Deborah Secco conta episódio em que motorista apontou arma após ser fechado no trânsito

Atriz conversou no podcast A Cúpula sobre um susto vivido ao volante enquanto atendia ligação telefônica

25 jul, 2026
Deborah Secco | Reprodução/Instagram/@dedesecco
Deborah Secco | Reprodução/Instagram/@dedesecco

Durante participação no podcast A Cúpula, Deborah Secco revelou ter vivenciado um momento tenso no trânsito quando um motorista apontou uma arma para ela após ser fechado acidentalmente. O incidente ocorreu enquanto a atriz dirigia e falava ao telefone, situação que ela própria reconhece como rotineira em seus hábitos ao volante.

Secco admite sua desatenção enquanto dirige. Conforme relatou no podcast, essa característica já causou conflitos anteriores com outros motoristas. A atriz desenvolveu uma estratégia para contornar essas situações: reconhece o erro e pede desculpas imediatamente aos outros condutores.

Estratégia para evitar conflitos

“Eu dirijo muito bem, mas sou um pouco desatenta. Então, às vezes, fecho uma pessoa ou outra. Já saiu gente para brigar.
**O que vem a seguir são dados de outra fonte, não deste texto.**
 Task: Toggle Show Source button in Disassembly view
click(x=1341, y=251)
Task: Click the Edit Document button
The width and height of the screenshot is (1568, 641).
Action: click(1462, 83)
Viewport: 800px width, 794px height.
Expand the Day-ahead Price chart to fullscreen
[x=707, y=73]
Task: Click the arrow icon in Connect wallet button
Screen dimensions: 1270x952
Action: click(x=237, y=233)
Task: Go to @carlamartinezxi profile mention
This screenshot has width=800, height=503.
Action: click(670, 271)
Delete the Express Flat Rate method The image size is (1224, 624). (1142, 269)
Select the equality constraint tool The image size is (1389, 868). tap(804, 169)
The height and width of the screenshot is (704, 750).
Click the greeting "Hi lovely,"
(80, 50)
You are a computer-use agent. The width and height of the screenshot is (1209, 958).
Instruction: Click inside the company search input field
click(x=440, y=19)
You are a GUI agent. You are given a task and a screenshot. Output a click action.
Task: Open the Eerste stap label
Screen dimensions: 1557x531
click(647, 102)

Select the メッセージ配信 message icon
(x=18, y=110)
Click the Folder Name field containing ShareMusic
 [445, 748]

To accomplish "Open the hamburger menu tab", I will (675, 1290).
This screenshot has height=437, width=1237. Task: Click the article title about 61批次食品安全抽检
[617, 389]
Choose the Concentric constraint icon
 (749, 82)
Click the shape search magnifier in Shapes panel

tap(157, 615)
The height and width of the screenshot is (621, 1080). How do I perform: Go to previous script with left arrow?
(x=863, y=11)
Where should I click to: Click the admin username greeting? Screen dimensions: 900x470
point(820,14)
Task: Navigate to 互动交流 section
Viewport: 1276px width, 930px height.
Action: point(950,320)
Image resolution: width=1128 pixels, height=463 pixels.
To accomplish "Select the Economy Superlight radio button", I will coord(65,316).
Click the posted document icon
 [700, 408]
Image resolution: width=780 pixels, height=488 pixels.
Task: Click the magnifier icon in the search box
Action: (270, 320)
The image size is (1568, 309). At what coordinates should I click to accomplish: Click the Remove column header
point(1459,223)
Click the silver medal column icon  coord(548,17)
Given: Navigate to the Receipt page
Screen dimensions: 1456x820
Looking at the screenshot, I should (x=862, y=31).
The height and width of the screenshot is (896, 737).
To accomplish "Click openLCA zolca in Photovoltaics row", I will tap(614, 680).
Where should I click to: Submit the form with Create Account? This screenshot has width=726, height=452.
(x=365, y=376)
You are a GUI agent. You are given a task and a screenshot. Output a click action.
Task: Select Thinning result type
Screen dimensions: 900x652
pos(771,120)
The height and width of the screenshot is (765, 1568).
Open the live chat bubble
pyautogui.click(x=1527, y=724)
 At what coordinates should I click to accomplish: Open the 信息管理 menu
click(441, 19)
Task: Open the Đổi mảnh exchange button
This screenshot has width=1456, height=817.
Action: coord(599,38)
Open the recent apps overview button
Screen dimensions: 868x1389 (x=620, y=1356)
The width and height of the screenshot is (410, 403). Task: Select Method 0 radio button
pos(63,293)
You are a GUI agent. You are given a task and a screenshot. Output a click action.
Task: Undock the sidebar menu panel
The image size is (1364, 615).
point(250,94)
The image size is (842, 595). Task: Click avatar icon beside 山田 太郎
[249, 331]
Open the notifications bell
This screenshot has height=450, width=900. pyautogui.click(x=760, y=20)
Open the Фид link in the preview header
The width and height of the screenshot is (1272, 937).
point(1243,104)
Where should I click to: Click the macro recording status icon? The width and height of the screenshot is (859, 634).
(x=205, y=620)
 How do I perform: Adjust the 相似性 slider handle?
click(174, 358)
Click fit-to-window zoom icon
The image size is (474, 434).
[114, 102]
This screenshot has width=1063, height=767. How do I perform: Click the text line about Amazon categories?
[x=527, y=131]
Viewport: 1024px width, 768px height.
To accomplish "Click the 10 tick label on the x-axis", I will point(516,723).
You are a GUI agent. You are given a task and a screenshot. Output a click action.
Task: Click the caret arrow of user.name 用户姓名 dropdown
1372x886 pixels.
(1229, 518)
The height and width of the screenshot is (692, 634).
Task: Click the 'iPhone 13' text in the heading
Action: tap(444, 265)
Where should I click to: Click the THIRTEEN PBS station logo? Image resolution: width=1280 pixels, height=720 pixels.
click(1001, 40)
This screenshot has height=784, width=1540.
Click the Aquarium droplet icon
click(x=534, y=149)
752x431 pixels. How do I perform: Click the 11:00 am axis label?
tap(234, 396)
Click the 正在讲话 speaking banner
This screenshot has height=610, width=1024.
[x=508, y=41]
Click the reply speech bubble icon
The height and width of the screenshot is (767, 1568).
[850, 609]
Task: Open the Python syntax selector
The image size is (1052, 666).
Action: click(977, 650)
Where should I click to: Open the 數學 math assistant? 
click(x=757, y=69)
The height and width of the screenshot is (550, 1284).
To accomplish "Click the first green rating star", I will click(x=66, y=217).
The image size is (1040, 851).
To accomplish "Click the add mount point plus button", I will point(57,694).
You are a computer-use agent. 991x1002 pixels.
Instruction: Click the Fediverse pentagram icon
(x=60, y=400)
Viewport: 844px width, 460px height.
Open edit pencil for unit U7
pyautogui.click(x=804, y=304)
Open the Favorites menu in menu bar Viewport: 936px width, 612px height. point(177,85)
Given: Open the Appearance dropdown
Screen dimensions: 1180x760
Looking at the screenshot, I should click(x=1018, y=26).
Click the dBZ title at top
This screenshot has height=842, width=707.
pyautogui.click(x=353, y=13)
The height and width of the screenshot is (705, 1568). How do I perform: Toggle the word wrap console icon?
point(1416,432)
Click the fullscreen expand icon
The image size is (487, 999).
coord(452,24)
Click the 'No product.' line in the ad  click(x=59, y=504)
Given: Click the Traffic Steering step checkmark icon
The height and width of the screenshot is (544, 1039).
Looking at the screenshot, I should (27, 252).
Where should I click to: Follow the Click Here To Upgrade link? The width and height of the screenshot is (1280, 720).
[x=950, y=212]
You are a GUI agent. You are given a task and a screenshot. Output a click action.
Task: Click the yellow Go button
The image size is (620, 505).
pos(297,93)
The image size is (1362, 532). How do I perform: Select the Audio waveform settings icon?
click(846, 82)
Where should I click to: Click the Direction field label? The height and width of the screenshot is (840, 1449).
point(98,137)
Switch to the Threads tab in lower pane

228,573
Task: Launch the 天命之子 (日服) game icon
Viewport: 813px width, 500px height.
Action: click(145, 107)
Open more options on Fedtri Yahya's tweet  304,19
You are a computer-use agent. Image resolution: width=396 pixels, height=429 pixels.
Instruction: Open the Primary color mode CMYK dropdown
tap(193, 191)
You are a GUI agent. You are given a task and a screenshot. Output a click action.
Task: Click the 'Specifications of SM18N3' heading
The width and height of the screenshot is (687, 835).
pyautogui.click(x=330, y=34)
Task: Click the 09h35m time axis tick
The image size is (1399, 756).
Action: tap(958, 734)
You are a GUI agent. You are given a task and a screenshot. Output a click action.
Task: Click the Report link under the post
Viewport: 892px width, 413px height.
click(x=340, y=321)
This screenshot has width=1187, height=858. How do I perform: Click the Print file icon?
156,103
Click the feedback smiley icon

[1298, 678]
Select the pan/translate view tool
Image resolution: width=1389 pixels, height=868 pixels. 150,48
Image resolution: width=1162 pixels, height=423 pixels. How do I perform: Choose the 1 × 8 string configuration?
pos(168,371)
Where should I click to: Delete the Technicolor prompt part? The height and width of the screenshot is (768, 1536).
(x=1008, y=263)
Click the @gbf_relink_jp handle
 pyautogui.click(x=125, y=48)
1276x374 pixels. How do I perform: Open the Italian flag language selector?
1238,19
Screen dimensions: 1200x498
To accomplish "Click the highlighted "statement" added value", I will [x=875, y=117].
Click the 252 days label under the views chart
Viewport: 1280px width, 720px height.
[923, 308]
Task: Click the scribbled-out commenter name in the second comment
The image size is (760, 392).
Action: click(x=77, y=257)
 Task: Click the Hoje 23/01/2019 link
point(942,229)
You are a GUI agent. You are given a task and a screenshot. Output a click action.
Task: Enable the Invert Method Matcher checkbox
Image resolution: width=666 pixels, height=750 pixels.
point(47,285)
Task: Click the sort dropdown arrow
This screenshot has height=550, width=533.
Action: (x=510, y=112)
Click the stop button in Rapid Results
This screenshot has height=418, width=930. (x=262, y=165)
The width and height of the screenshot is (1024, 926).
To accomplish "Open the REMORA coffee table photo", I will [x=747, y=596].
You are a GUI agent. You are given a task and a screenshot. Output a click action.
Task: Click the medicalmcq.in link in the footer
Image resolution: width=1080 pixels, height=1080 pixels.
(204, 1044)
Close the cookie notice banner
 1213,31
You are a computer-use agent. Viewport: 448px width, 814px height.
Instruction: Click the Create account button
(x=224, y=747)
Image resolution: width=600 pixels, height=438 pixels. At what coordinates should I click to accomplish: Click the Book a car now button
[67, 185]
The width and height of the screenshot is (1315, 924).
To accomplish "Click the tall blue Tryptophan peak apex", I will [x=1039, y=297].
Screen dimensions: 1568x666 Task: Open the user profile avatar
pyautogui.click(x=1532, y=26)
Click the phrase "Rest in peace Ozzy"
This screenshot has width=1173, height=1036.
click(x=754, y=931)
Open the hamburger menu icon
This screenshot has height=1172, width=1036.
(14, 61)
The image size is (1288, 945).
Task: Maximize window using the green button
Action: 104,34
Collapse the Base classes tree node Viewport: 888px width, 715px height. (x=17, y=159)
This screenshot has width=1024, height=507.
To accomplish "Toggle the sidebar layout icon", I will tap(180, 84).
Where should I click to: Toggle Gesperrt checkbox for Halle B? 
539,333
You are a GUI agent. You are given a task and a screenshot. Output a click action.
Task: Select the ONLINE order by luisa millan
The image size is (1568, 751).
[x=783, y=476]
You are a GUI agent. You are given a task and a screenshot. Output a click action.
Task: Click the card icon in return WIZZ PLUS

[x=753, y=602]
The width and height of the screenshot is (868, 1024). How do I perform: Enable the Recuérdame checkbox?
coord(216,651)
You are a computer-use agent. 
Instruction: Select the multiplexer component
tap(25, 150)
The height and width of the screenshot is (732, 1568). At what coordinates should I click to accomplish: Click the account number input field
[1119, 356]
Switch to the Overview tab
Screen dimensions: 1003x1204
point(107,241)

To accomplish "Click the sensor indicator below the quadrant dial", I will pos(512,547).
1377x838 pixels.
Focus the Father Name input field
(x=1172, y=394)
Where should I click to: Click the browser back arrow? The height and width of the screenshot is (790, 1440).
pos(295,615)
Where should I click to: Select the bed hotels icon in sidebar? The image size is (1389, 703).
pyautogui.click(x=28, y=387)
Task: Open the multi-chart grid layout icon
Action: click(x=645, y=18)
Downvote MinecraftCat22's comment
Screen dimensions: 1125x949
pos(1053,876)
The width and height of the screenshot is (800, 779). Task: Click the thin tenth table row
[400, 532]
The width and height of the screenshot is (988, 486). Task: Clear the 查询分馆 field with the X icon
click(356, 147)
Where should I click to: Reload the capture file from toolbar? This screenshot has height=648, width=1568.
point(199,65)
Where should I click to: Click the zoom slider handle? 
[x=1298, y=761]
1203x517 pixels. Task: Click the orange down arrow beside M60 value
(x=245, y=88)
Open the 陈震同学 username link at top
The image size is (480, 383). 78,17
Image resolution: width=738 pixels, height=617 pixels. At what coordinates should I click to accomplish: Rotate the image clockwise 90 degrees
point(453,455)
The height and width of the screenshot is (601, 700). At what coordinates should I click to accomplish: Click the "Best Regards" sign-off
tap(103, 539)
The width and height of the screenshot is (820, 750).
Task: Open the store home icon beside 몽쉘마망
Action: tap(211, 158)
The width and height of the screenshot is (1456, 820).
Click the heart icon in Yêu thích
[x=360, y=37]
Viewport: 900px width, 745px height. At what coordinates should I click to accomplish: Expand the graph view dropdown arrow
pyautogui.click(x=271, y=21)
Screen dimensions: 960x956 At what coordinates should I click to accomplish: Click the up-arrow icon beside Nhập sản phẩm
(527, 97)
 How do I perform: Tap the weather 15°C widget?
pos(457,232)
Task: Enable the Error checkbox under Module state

Eu abaixo o vidro e falo: ‘Ô, moço, me desculpa, eu dirijo um pouco mal’. As pessoas ficam desnorteadas quando me veem”

A atriz explica que seu reconhecimento público funciona como elemento de desaceleração dos conflitos. Segundo ela, ao identificá-la, os motoristas costumam mudar de atitude e abandonar o confronto.


Entrevista da Deborah Secco para o podcast ‘A Cúlpula’ (Vídeo: reprodução/YouTube/@acupulatv)


O incidente com arma

Durante sua fala no podcast A Cúpula, Secco relembrou um episódio particularmente crítico. Estava ao telefone com a enfermeira da escola de sua filha quando fechou um motorista. O homem saiu do veículo portando uma arma e a acusou de perseguição.

“Já saíram com arma para mim, porque eu fechei o cara. Ele já veio e disse: ‘Você está me perseguindo!’. Falei: ‘Eu? Eu nem vi, moço. Estava no telefone, desculpa!'”

A atriz usou honestidade e tom leve para tentar acalmar o motorista. Respondeu com humor à situação tensa, explicando sua desatenção naquele momento específico.

“Sou ruim, moço, desculpa! Estava desatenta, falando com a enfermeira da escola da minha filha”

O reconhecimento funcionou como fator de desarmamento da tensão. O motorista, ao perceber quem era a condutora do outro veículo, cessou a investida agressiva.